EXERCISE DIRECTIONS: Update the data from the line containing "Switch to the Console tab" down through the line containing "click(84, 173)" by replacing "Screen dimensions" with "Screen size" and leaving everything else unchanged. Return only those lines.

RECORDED INFORMATION:
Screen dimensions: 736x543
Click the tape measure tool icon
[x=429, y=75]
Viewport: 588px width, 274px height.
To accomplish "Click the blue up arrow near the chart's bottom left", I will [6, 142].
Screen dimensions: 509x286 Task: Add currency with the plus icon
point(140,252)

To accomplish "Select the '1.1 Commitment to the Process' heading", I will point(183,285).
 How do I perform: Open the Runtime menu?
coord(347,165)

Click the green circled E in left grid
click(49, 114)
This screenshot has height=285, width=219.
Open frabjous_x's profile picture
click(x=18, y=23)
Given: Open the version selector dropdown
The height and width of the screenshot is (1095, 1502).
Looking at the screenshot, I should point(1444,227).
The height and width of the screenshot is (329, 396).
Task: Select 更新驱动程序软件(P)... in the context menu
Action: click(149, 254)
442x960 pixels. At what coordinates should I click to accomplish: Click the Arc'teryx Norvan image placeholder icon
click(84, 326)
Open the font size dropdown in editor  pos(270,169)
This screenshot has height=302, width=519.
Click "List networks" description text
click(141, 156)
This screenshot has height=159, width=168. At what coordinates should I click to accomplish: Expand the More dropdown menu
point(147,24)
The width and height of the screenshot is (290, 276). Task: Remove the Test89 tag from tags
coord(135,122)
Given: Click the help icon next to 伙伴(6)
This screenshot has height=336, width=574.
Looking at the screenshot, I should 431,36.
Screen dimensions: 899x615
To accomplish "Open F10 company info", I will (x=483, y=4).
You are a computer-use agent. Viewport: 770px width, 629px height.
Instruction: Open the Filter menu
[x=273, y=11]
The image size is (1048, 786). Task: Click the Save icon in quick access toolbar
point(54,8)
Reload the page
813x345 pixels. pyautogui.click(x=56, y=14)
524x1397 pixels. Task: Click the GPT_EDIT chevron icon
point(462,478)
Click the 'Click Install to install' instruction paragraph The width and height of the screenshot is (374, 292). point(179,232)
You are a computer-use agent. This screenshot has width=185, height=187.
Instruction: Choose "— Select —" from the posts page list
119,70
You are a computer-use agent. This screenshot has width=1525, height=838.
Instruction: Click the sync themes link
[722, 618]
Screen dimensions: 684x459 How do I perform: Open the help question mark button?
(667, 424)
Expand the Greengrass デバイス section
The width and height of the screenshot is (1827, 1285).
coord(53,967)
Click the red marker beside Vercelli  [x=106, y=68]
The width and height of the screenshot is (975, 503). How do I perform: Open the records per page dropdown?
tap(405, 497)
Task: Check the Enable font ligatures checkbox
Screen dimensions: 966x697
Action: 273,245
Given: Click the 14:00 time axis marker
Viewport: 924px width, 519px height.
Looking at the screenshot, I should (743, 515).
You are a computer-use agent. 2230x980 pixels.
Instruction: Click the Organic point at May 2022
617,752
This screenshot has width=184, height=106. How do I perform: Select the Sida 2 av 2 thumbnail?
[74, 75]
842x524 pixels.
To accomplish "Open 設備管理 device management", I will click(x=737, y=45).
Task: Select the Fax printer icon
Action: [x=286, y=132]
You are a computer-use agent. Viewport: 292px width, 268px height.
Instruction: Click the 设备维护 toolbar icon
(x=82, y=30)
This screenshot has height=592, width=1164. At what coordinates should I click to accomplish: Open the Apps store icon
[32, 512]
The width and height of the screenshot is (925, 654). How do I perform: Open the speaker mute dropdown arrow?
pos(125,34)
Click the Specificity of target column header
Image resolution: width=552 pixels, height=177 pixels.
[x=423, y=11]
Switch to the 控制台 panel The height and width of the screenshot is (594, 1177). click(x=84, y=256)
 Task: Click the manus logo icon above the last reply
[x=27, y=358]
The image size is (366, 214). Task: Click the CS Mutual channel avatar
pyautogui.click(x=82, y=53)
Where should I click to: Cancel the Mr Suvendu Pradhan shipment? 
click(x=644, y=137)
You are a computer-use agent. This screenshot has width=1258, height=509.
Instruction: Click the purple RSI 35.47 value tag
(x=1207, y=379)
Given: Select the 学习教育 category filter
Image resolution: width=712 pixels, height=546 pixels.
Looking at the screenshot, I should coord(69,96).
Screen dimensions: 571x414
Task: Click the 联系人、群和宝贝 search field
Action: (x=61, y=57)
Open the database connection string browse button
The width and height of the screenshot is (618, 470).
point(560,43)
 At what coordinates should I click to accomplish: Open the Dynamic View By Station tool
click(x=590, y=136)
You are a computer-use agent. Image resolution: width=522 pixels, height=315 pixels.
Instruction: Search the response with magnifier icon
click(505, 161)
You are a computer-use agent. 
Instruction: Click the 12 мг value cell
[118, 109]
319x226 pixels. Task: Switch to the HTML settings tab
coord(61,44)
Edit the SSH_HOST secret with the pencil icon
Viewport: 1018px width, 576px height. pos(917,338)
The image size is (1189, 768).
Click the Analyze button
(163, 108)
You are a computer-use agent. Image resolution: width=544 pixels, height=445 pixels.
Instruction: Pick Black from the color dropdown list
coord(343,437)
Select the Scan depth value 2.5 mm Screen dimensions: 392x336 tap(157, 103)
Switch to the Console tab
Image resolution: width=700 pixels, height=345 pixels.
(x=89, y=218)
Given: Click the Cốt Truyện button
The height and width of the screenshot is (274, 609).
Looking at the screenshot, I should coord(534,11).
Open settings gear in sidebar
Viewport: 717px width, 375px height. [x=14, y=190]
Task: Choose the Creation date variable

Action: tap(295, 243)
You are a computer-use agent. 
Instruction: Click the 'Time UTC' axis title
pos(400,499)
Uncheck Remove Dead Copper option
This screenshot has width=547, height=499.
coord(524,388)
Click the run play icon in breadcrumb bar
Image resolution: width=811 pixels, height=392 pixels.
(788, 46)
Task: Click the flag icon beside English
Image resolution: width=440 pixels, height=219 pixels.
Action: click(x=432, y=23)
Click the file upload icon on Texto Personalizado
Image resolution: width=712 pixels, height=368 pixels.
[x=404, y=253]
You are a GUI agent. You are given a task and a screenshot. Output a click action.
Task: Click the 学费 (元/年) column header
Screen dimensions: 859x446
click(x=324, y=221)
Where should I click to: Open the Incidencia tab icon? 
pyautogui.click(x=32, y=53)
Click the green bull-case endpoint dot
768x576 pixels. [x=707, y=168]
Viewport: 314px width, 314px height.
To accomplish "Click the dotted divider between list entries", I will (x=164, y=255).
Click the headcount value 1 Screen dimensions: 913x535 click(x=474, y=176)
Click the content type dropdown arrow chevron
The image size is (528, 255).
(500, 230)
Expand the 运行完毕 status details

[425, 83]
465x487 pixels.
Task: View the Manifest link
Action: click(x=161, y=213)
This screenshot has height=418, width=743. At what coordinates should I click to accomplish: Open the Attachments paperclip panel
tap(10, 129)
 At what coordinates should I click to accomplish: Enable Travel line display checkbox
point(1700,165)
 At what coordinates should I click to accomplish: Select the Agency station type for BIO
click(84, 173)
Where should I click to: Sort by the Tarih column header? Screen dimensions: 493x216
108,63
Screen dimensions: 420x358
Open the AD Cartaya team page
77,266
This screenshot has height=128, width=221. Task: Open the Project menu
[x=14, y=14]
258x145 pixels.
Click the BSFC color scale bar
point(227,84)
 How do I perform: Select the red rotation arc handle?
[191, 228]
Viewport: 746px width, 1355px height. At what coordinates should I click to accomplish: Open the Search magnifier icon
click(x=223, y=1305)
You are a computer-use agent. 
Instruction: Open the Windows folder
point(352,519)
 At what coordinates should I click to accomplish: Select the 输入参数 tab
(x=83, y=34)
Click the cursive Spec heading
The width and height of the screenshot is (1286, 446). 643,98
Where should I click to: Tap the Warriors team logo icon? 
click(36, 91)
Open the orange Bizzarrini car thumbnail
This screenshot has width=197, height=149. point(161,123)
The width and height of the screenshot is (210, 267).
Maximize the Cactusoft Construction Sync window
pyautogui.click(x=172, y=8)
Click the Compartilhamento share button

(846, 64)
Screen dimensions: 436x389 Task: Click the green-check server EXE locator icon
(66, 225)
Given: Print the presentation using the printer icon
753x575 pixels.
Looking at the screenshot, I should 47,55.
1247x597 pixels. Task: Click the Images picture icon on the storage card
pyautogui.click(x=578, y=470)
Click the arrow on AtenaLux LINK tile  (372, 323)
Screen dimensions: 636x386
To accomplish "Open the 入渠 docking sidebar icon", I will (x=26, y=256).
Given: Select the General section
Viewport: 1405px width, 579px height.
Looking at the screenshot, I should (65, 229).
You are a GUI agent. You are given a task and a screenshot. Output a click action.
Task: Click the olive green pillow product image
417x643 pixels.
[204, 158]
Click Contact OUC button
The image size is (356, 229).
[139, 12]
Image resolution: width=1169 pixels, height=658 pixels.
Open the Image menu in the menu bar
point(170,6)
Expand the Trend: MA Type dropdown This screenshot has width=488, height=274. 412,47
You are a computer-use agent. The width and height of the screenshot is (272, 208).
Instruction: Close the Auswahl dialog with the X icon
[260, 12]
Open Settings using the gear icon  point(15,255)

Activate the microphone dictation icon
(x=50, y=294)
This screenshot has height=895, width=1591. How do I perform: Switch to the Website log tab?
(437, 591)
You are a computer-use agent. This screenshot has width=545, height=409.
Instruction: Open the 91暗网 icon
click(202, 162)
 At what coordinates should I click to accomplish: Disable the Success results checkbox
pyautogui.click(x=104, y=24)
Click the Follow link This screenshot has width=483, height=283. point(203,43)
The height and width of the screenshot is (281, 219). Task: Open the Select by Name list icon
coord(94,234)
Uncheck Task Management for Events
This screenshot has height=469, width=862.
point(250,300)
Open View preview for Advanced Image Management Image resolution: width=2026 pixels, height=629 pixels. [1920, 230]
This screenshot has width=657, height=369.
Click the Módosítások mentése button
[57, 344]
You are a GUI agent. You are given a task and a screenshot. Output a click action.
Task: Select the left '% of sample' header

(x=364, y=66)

RESULT OF THE EXERCISE:
Switch to the Console tab
Image resolution: width=700 pixels, height=345 pixels.
(x=89, y=218)
Given: Click the Cốt Truyện button
The height and width of the screenshot is (274, 609).
Looking at the screenshot, I should coord(534,11).
Open settings gear in sidebar
Viewport: 717px width, 375px height. [x=14, y=190]
Task: Choose the Creation date variable

Action: tap(295, 243)
You are a computer-use agent. 
Instruction: Click the 'Time UTC' axis title
pos(400,499)
Uncheck Remove Dead Copper option
This screenshot has width=547, height=499.
coord(524,388)
Click the run play icon in breadcrumb bar
Image resolution: width=811 pixels, height=392 pixels.
(788, 46)
Task: Click the flag icon beside English
Image resolution: width=440 pixels, height=219 pixels.
Action: click(x=432, y=23)
Click the file upload icon on Texto Personalizado
Image resolution: width=712 pixels, height=368 pixels.
[x=404, y=253]
You are a GUI agent. You are given a task and a screenshot. Output a click action.
Task: Click the 学费 (元/年) column header
Screen size: 859x446
click(x=324, y=221)
Where should I click to: Open the Incidencia tab icon? 
pyautogui.click(x=32, y=53)
Click the green bull-case endpoint dot
768x576 pixels. [x=707, y=168]
Viewport: 314px width, 314px height.
To accomplish "Click the dotted divider between list entries", I will (x=164, y=255).
Click the headcount value 1 Screen size: 913x535 click(x=474, y=176)
Click the content type dropdown arrow chevron
The image size is (528, 255).
(500, 230)
Expand the 运行完毕 status details

[425, 83]
465x487 pixels.
Task: View the Manifest link
Action: click(x=161, y=213)
This screenshot has height=418, width=743. At what coordinates should I click to accomplish: Open the Attachments paperclip panel
tap(10, 129)
 At what coordinates should I click to accomplish: Enable Travel line display checkbox
point(1700,165)
 At what coordinates should I click to accomplish: Select the Agency station type for BIO
click(84, 173)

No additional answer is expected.